Dakar Rally
Living so close to the route of the Dakar offers us the opportunity to watch it up close albeit from the Spanish side of things. With few or no barriers between you and the competitors, it's possible to touch them as they pass you by if you're a) stupid enough to do it and b) brave enough not to invoke the wrath of the competitor as they pass you by. We've always picked vantage points after the checkpoints where the competitors are not in such a rush to get to the end of the stage. One might argue that you don't get to see the real race, but you get to talk to the competitors and Spanish TV has always had good coverage of the event.
It has to be said that the best vantage point we've ever watched it from was at the checkpoint in Antequera in 2005. The course was run through the town with the rest of the Sunday traffic which was a great spectacle.
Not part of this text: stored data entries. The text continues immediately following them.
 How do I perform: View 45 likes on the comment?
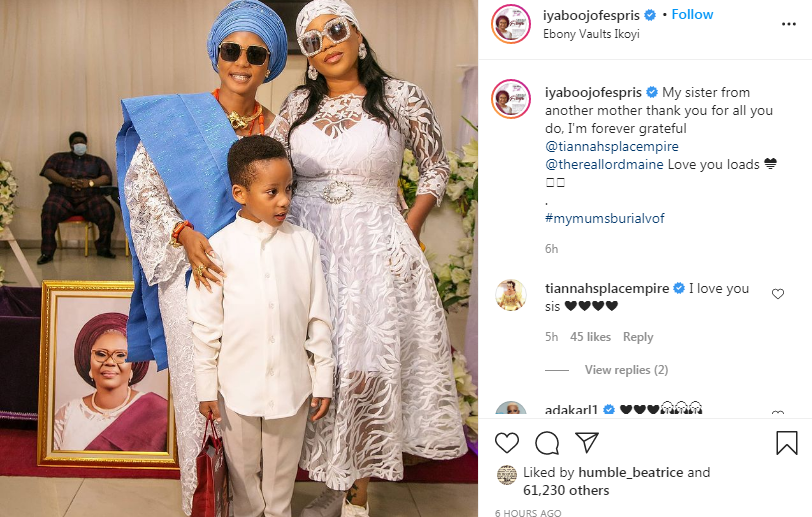click(590, 337)
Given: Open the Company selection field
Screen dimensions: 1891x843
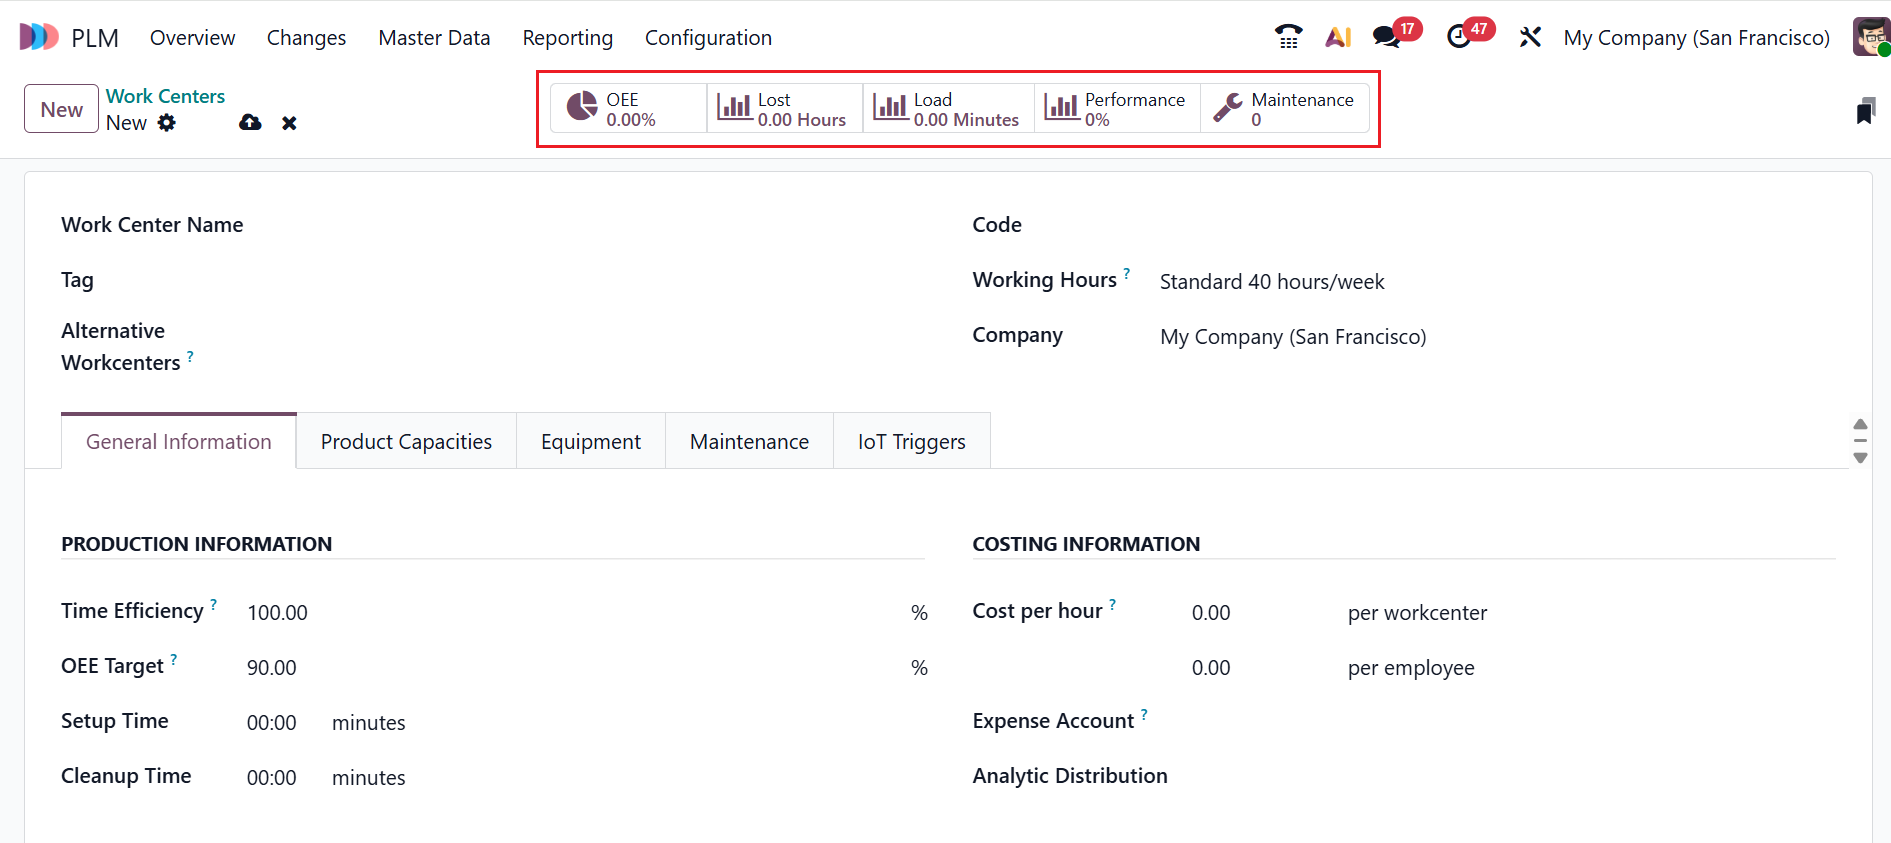Looking at the screenshot, I should pyautogui.click(x=1400, y=337).
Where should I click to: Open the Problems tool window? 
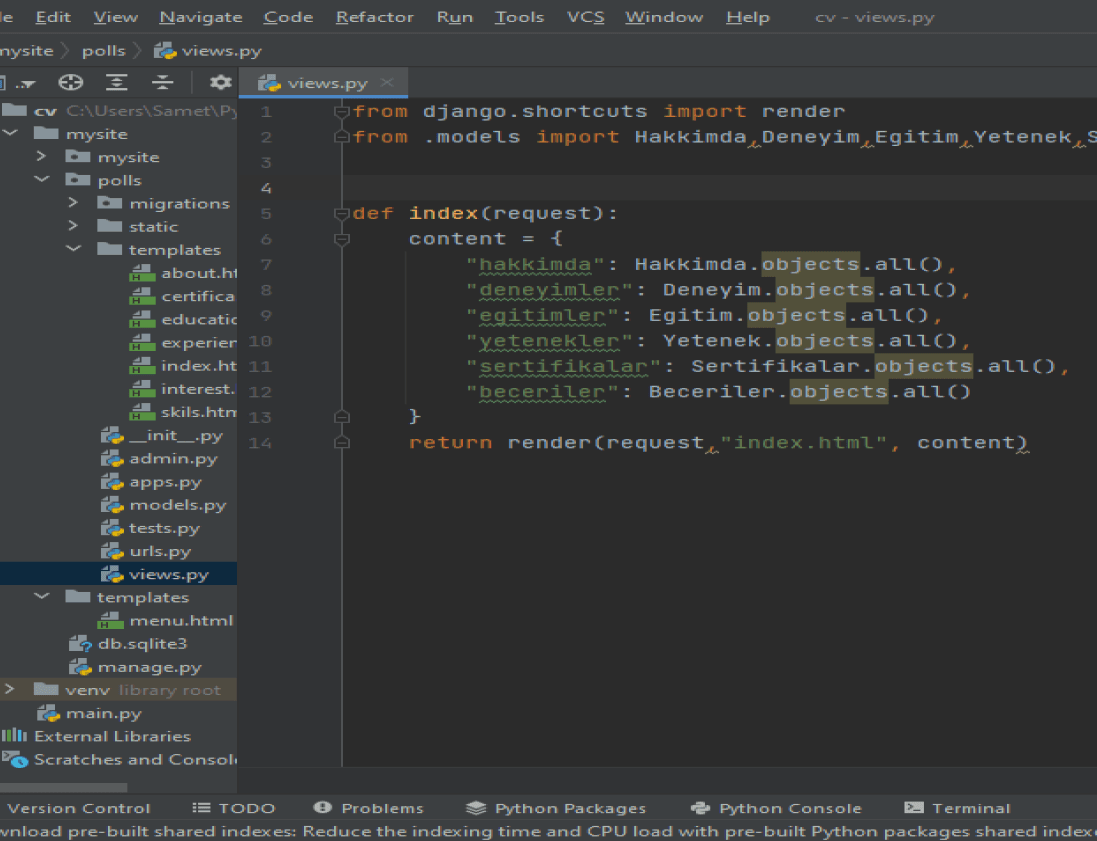click(x=369, y=808)
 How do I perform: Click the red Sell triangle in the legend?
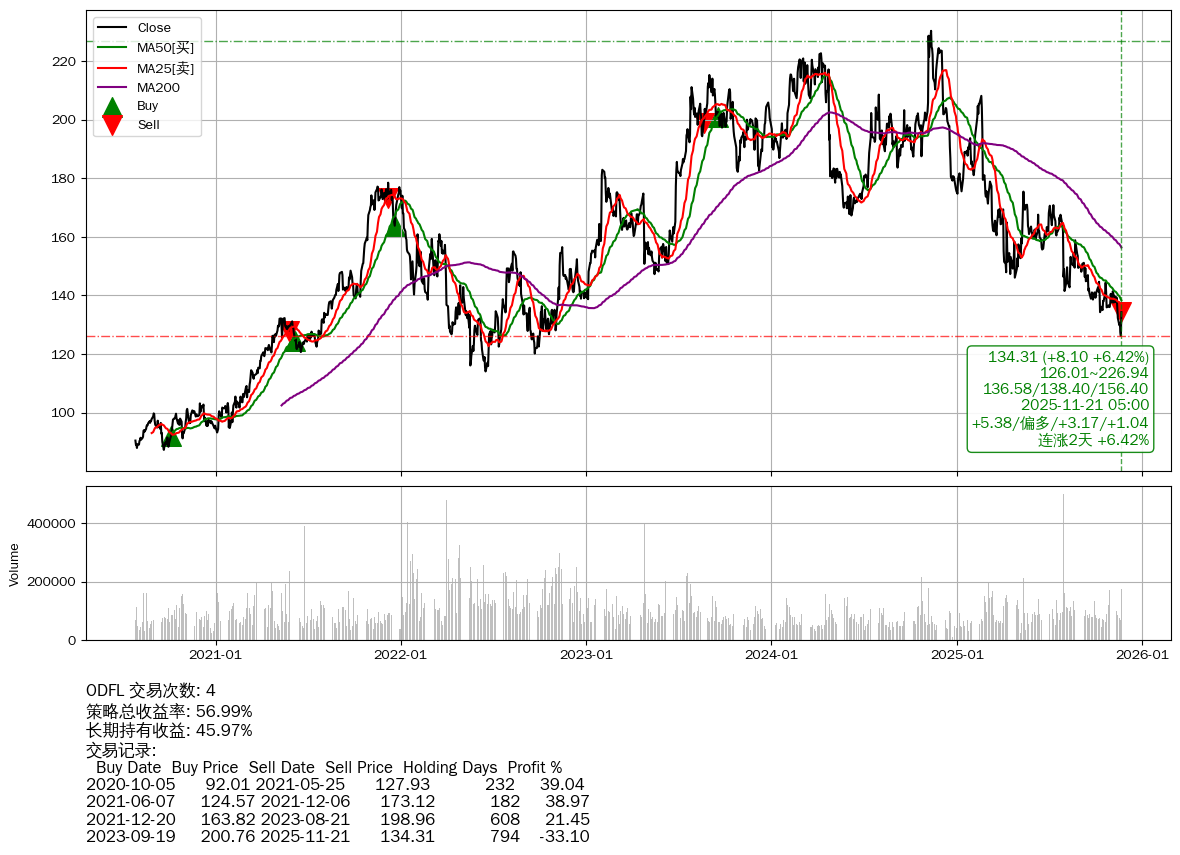click(113, 125)
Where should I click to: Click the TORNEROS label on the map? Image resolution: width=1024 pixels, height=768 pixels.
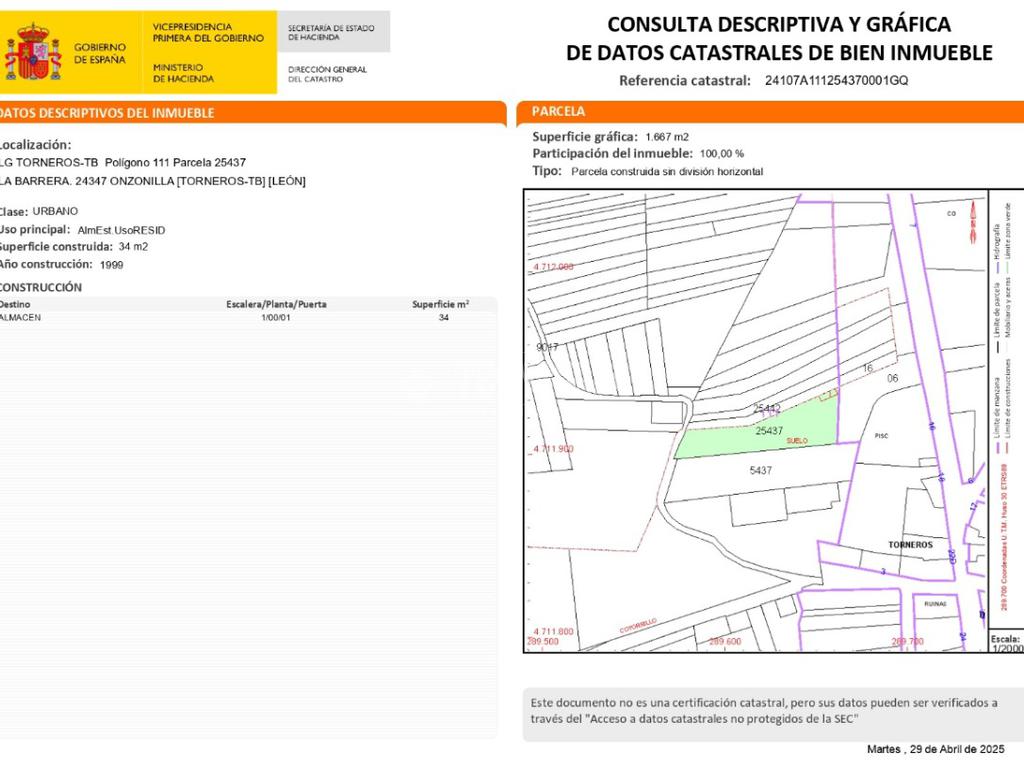coord(909,545)
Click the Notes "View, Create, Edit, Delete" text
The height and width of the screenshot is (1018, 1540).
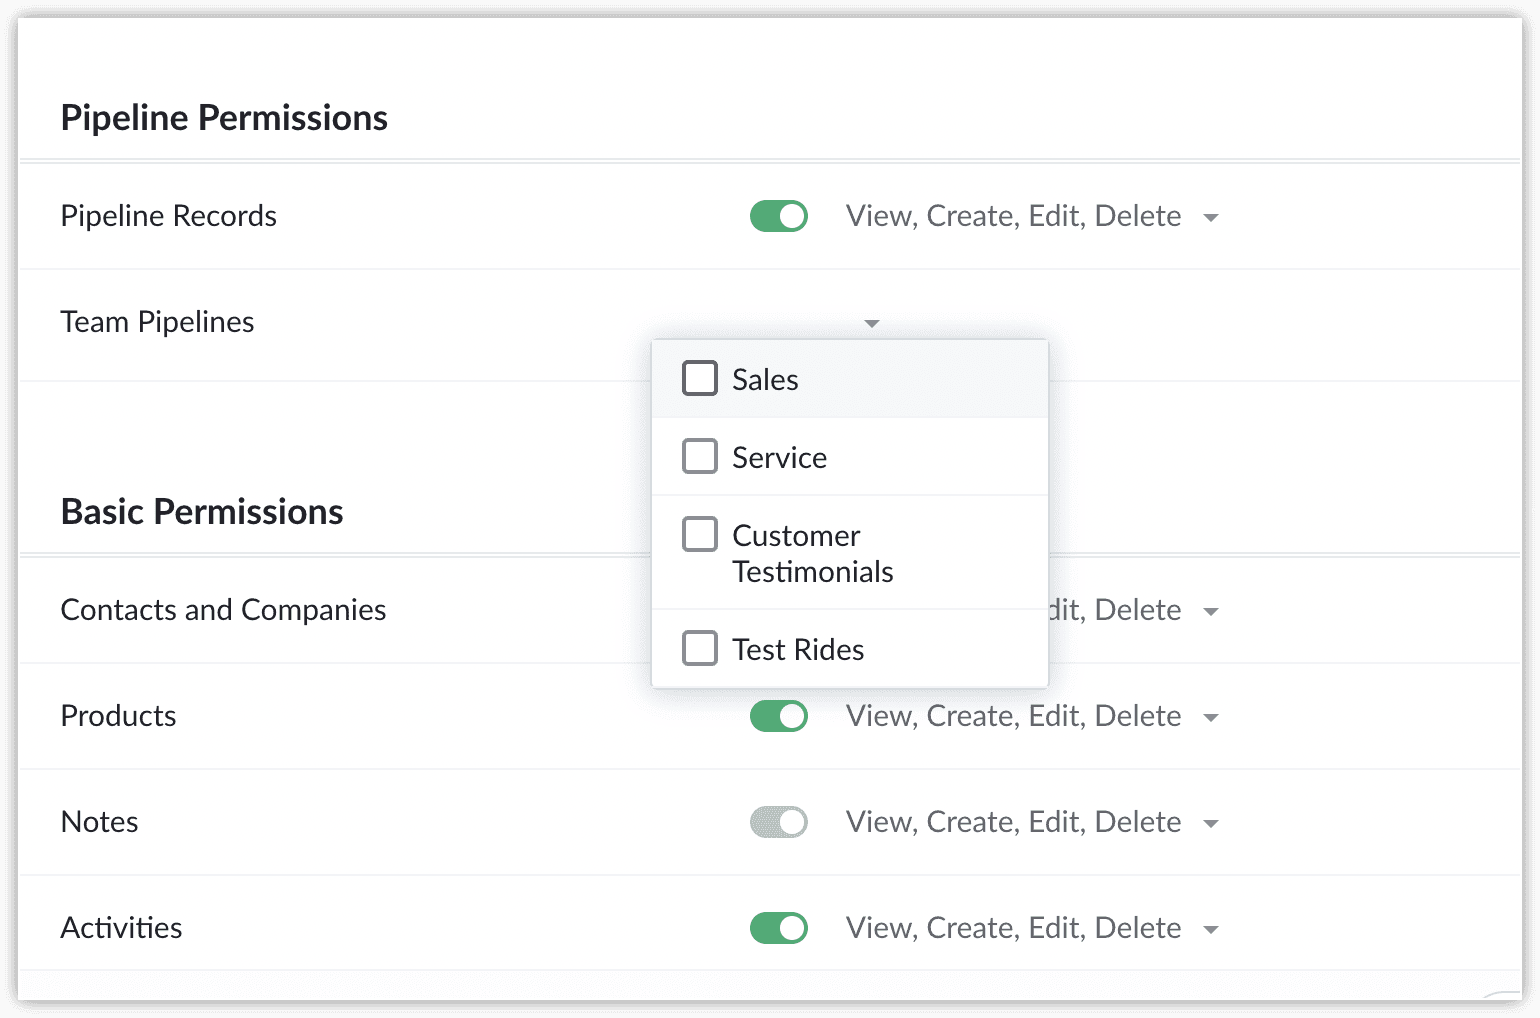(x=1013, y=822)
One Spanish guy, 900 years old pulled up to the traffic lights on his little moped, fly screen bigger than his scoot, cigarette butt hanging from his mouth and a face like it had been chewed on. His olive mats were slung over the back of his moped and he was sat waiting like the rest of the traffic for the lights to change to green, not a care in the world. He didn't even flinch at the two KTM's sat either side of him, talking to each over his head. This was the same year that the late great Colin MacCrae took part.
On the same narrow street earlier in the day a mother pulled her car up outside her house to unload her car full of kids and all the shopping she'd just been to collect. She cared little about the T4 trucks that were patiently waiting behind her car.
The following year we watched it from Malaga Port and the Race to Dakar team pulled up next to us!! My 15 seconds of fame was recorded on their DVD - yes, that's me running up to Charley asking him if he'd had a good day racing. What a nice bunch of blokes they were, even after a really crappy stage, they had the time and made the effort to talk to the spectators.
Of course the 2008 race will go down in history as the first one ever in it's history to be cancelled. Once again, the terrorists won. ASO may well have taken a lot of flack for the cancellation at the eleventh hour, but unconfirmed reports said that the insurance underwriters had pulled out which would have left the organisors with little choice but to cancel the event. And so it seems that will be the last opportunity we have for some time to watch the race live since in 2009 it will be moving to Argentina and Chile.